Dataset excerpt
▬▬▬▬▬▬
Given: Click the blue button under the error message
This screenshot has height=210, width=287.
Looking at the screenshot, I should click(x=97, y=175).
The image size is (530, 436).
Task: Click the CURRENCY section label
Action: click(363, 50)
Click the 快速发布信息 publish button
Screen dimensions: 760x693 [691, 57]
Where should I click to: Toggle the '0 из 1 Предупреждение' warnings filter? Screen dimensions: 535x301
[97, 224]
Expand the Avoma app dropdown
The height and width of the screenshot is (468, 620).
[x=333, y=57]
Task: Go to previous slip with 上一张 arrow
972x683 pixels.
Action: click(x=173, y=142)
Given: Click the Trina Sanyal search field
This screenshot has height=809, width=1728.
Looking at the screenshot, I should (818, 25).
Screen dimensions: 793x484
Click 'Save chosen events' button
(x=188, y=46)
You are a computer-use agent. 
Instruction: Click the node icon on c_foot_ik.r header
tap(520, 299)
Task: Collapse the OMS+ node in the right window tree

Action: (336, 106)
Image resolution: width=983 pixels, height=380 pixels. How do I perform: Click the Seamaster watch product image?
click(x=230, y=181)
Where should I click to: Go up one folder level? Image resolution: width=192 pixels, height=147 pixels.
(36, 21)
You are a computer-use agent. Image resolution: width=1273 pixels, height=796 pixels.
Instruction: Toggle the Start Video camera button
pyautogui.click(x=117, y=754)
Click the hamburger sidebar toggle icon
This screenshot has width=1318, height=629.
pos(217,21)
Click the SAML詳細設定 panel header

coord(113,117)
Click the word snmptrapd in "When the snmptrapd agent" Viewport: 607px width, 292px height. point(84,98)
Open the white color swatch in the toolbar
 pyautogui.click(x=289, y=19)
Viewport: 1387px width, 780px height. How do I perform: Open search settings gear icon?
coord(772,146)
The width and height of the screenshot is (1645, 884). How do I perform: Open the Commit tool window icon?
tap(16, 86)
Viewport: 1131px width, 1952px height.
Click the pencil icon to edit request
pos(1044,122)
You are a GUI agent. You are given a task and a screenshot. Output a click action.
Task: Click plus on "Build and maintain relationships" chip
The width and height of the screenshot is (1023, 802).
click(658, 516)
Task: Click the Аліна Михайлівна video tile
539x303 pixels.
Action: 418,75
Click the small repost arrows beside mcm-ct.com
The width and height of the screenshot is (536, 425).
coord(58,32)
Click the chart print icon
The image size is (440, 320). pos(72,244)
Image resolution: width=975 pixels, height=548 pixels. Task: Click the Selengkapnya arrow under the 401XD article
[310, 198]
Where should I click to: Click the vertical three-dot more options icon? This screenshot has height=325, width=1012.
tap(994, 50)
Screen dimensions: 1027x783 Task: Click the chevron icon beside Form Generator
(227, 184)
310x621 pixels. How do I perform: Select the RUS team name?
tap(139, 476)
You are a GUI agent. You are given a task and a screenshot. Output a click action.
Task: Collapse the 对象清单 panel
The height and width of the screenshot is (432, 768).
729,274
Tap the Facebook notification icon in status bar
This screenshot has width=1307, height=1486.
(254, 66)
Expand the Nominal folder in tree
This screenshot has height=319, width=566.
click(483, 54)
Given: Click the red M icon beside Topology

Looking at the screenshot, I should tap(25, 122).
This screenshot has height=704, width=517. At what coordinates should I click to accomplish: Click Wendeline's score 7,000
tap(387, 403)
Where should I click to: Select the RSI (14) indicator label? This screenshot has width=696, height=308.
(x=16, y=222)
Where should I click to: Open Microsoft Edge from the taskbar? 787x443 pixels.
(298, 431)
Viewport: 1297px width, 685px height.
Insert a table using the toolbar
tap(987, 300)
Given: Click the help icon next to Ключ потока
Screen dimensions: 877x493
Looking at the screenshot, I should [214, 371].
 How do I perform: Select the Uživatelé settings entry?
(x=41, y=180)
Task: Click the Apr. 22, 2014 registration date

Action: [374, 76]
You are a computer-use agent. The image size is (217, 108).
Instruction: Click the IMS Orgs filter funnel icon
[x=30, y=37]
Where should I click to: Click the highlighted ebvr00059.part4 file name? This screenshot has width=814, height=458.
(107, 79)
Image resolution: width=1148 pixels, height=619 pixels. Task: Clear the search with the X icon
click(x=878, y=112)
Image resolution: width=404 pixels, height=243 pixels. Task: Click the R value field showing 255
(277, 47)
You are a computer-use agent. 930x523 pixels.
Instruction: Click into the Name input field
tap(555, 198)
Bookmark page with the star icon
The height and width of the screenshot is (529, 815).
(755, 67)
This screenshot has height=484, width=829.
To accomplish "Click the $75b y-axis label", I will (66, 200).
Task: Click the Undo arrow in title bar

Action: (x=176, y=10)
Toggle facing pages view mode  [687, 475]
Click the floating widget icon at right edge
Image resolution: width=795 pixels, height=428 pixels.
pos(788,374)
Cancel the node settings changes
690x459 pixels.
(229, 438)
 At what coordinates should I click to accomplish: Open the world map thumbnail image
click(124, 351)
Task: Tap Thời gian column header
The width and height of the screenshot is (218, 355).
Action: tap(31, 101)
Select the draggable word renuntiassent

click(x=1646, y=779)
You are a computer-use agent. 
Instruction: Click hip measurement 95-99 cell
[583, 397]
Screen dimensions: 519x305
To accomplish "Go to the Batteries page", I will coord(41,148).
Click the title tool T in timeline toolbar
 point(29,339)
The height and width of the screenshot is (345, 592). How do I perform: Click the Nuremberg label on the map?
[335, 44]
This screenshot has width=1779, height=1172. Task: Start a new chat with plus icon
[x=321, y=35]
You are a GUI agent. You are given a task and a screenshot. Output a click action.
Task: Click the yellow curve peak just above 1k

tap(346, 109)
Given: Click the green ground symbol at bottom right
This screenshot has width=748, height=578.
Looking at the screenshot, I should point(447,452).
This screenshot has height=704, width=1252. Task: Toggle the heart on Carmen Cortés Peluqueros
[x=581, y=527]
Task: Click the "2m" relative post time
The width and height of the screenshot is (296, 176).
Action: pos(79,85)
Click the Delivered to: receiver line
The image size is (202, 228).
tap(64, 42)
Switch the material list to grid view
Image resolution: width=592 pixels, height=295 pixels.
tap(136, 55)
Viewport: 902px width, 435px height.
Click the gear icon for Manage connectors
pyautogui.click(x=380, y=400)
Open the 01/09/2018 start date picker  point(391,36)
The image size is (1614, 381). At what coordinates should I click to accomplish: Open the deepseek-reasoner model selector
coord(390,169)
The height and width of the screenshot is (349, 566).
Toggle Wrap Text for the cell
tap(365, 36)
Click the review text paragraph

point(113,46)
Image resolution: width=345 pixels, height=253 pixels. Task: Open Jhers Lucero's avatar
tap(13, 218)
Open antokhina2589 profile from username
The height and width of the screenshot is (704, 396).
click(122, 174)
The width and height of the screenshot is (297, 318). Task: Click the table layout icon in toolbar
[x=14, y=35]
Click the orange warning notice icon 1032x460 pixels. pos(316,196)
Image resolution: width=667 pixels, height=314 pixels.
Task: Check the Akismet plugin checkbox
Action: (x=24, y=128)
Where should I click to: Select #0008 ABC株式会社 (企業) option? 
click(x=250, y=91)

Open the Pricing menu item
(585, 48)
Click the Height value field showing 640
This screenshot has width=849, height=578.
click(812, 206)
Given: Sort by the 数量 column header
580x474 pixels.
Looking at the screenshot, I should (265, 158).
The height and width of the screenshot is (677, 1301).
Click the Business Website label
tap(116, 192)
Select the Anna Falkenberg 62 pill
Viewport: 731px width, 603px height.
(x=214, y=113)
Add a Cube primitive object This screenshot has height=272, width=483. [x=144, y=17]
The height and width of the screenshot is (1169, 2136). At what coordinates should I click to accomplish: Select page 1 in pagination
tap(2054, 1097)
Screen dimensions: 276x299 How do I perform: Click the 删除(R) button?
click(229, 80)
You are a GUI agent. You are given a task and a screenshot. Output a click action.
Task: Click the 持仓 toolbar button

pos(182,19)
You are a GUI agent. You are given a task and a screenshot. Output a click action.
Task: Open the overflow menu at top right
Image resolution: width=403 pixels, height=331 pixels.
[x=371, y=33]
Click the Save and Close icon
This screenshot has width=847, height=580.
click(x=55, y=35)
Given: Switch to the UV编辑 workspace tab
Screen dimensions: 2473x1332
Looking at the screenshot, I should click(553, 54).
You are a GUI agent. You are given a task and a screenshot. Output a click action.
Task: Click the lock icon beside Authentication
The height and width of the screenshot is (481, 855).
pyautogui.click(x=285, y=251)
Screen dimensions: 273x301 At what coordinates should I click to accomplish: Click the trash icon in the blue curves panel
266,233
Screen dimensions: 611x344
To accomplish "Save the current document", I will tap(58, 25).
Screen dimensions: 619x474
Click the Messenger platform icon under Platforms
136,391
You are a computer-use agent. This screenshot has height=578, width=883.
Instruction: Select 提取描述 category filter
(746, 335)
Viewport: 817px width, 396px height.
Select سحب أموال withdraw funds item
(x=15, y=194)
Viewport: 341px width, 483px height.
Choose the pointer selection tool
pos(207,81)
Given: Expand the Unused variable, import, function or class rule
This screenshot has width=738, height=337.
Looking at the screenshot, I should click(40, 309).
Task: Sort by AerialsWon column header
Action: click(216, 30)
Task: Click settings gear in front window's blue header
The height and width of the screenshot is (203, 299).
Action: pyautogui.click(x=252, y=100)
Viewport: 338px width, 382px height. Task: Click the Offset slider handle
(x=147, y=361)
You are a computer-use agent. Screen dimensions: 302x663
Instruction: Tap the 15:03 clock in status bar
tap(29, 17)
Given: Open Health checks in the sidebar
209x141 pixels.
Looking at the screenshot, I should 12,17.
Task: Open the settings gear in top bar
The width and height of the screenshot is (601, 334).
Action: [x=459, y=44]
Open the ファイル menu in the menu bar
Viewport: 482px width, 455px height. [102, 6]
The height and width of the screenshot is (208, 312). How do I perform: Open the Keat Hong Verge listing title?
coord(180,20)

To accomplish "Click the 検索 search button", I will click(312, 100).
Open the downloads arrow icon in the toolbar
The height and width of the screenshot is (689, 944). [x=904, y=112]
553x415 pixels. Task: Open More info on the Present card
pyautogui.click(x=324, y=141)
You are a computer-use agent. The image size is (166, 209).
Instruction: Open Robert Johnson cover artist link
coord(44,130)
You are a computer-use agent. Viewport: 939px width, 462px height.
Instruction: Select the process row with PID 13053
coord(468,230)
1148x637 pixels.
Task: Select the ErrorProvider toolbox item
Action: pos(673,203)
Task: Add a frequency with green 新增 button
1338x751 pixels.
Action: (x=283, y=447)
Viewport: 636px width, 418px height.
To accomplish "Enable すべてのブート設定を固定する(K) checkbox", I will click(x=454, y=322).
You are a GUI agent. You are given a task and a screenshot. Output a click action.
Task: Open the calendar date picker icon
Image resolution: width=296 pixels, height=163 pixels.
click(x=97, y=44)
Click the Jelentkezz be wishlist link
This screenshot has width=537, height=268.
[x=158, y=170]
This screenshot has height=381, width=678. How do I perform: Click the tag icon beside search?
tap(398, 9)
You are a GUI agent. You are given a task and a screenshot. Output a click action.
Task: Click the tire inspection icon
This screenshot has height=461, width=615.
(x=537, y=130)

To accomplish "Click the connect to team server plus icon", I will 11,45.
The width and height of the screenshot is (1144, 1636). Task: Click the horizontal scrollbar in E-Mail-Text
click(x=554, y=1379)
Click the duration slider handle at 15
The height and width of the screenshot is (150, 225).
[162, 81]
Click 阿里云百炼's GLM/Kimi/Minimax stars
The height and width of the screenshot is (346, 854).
▬▬▬▬▬▬
Problem to work on
Retype the items word for word, starting with the first line and stopping after the line that contains "coord(113,117)".

Task response
Given: Click the blue button under the error message
This screenshot has height=210, width=287.
Looking at the screenshot, I should click(x=97, y=175).
The image size is (530, 436).
Task: Click the CURRENCY section label
Action: click(363, 50)
Click the 快速发布信息 publish button
Screen dimensions: 760x693 [691, 57]
Where should I click to: Toggle the '0 из 1 Предупреждение' warnings filter? Screen dimensions: 535x301
[97, 224]
Expand the Avoma app dropdown
The height and width of the screenshot is (468, 620).
[x=333, y=57]
Task: Go to previous slip with 上一张 arrow
972x683 pixels.
Action: click(x=173, y=142)
Given: Click the Trina Sanyal search field
This screenshot has height=809, width=1728.
Looking at the screenshot, I should (818, 25).
Screen dimensions: 793x484
Click 'Save chosen events' button
(x=188, y=46)
You are a computer-use agent. 
Instruction: Click the node icon on c_foot_ik.r header
tap(520, 299)
Task: Collapse the OMS+ node in the right window tree

Action: (336, 106)
Image resolution: width=983 pixels, height=380 pixels. How do I perform: Click the Seamaster watch product image?
click(x=230, y=181)
Where should I click to: Go up one folder level? Image resolution: width=192 pixels, height=147 pixels.
(36, 21)
You are a computer-use agent. Image resolution: width=1273 pixels, height=796 pixels.
Instruction: Toggle the Start Video camera button
pyautogui.click(x=117, y=754)
Click the hamburger sidebar toggle icon
This screenshot has width=1318, height=629.
pos(217,21)
Click the SAML詳細設定 panel header

coord(113,117)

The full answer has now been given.